I once ran for office.
Granted, it was in high school not in the big, bad world of American politics but still . . .
I was a Junior going into my Senior year at a private, Catholic all girls school. I was lucky to go to this school thanks to my Mom getting a job there. I received a superb education and it was there that my self-esteem really flourished. I arrived as a transfer mid-Freshman year from a local public school which I hated. And I do mean HATED. Every damn day of public high school I had cried. After attending the same elementary/junior high school since I was five with basically the same students, I was in a state of shock having to break out of my shell and make friends and fit in and (gasp!) put together a fashionable outfit every day- a particular challenge as a chubby kid. I was, by all accounts, shy. I know, I know. Sizzle? Shy? But it’s true! I was not always this mass of neurotic, sporadic confidence you read before you. Going to that all girls school changed the course of my personality.
It was a small school with only 91 students in my graduating class and probably around 400 students combined. We had three buildings total. Our gym was also our cafeteria was also our theater was also our makeshift assembly hall/church. You see how it is.
It was in front of all of these 400 students plus all of the faculty that I took the stage to deliver my speech. I was running for the office of Vice President of the entire student body. I had one opponent- an unfortunate girl with stringy, thinning hair. A fellow honors student, she played piano at lunch in one of the deserted halls and didn’t really seem to have any friends. She, sadly, had a particular odor about her which is why we called her Tuna behind her back.** Needless to say, my competition wasn’t that stiff.
I actually really wanted to be the President but my confidence waivered when one of the “popular” girls decided to run for that office. Instead of fighting the good fight, I took the easy road and ran for VP. To this day I regret that decision. If you’re going to go for something that matters to you- go for broke. That’s my public service message to all you youngin’ out there.
My speech was. . . unconventional. The idea came to me the night before as I struggled and stressed about what to say to my minions fellow students. I had words on paper but it just seemed so boring and unoriginal. Then it hit me: I would sing it.
(What the fuck was I thinking?!)
After I was introduced, I grabbed the mic and gave a shout out to all my peeps. (OK, I didn’t actually use those words- it was only 1990- I probably said hommies.) My friends sitting on the gym/theater/cafeteria floor cheered loudly for me. The energy in the room was electric. I was nervous and excited. My sister and her best friend sat in the wings ready for my cue to hit “play.” I said a few words and then the music started. I began to sing. . .
“Start spreading the news
We’re voting today
I want to be a part of it, ASB ASB'”
Oh yes. I changed the words to Frank Sinatra’s New York, New York and sang them to the crowd. I danced and wore a top hat. I made a complete fool of myself for the sake of winning votes. It was, in a word, awesome. And yes, I won.
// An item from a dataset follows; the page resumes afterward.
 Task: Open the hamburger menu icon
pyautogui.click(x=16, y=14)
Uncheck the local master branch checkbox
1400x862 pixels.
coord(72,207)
But man, I should have run for President.
* The cafeteria served chimichangas at break. I ate one once in my entire school career and it gave me horrible heartburn. So bad, in fact, I laid down in the aisle of Spanish class because the pain was so piercing. Senor Martinez had no idea what to do with me.
** I am very sorry I called that girl Tuna behind her back even if she did really smell like tuna.